Assignment of objects in C++

Question

To contextualize my question, I'm using a Matrix class with the following definitions:

Matrix(unsigned int, unsigned int); // matrix of the given dimension full of zeroes
Matrix(Matrix*); // creates a new matrix from another one
int &operator()(int, int);  // used to access the matrix
int **matrix; // the matrix

Now take these two code snippets:

First:

Matrix test(4,4);
Matrix ptr = test;
ptr(0,0) = 95;

Second:

Matrix test(4,4);
Matrix *ptr = &test;
(*ptr)(0,0) = 95;

Both codes have the same effect, the element in the (0,0) position receives 95 (The first snippet is very similar to Java, the reason which led me to ask this question). The question is, are both ways correctly making the assignment of the object?

Answer 1

This is a little complicated.

Consider this simple class:

class Thing1
{
public:
  int n;
}

Now we try the first experiment:

Thing1 A;
A.n = 5;

Thing1 B = A;
B.n = 7;

cout << A.n << " " << B.n << endl;

The result is "5 7". A and B are two separate, independent objects. Changing one doesn't change the other.

Second experiment:

Thing1 *p = &A;
p->n = 9;

cout << A.n << " " << p->n << endl;

The result is "9 9"; p is a pointer to A, so A.n and p->n are the same thing.

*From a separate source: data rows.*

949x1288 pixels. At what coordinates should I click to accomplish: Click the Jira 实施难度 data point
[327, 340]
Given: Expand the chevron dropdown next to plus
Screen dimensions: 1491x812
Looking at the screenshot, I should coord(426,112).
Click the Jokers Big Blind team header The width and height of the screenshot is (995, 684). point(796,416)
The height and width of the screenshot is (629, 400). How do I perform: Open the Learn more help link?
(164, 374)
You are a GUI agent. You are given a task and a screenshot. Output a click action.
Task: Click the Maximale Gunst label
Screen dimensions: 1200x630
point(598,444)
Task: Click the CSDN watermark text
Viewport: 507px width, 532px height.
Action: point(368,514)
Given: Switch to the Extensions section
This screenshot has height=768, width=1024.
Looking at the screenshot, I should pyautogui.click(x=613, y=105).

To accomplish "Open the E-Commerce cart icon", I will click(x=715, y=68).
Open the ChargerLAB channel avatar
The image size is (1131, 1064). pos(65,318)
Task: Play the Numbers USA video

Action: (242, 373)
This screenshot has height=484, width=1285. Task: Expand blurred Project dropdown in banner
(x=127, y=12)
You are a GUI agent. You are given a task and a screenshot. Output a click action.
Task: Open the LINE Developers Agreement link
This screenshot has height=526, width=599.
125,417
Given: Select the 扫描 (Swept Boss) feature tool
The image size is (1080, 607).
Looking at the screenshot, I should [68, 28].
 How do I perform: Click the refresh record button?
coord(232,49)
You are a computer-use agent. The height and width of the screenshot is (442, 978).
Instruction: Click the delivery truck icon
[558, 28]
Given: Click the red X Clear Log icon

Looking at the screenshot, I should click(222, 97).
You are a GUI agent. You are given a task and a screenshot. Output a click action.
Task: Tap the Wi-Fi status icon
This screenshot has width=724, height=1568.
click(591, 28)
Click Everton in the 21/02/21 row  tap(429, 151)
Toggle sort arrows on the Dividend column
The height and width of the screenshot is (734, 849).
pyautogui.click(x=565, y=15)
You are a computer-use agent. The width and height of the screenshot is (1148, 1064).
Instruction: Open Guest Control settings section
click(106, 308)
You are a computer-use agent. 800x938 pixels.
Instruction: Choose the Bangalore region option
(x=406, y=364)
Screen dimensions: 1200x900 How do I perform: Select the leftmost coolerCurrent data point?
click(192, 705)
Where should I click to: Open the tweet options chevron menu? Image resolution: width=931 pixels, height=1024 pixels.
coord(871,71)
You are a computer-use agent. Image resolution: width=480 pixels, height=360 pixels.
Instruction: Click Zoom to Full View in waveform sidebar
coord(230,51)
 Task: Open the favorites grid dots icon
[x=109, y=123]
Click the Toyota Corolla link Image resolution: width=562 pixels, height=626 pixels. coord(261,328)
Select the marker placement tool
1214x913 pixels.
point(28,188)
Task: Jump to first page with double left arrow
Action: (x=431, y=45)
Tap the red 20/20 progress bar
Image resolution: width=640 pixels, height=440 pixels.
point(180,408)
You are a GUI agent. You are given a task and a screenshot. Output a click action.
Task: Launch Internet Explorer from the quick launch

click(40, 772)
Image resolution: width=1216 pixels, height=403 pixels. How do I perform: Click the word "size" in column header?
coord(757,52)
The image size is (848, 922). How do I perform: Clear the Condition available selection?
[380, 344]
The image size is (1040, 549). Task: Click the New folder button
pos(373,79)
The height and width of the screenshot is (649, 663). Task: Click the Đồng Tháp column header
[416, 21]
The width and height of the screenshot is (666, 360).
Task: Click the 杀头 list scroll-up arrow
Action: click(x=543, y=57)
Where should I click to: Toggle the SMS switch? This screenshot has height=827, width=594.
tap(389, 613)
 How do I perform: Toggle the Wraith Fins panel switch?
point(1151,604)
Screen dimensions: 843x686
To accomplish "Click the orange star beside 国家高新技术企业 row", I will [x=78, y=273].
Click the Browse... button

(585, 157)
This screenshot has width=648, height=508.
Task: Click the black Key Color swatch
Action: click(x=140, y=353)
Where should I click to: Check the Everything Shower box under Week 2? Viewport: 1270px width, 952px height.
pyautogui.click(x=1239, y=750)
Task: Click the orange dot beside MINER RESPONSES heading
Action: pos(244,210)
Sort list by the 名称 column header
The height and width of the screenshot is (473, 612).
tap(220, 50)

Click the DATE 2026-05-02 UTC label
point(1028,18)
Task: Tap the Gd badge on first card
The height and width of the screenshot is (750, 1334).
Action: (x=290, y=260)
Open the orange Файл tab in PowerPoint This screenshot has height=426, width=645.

Now things get complicated:

class Thing2
{
public:
  int *p;
};

...
Thing2 A;
A.p = new int(2);

Thing2 B = A;
*(B.p) = 4;

cout << *(A.p) << " " << *(B.p) << endl;

Now the result is "4 4". The assignment B = A copied the pointer, so although A and B are two different objects, their pointers point to the same int. This is a shallow copy. In general, if you want to make a deep copy (that is, each Thing points to an int of its own) you must either do it by hand or give the class an assignment operator which will handle it. Since your Matrix class doesn't have an explicit assignment operator, the compiler gives it the default-- which is a shallow copy. That's why, in your first snippet, both matrices appear to be changed.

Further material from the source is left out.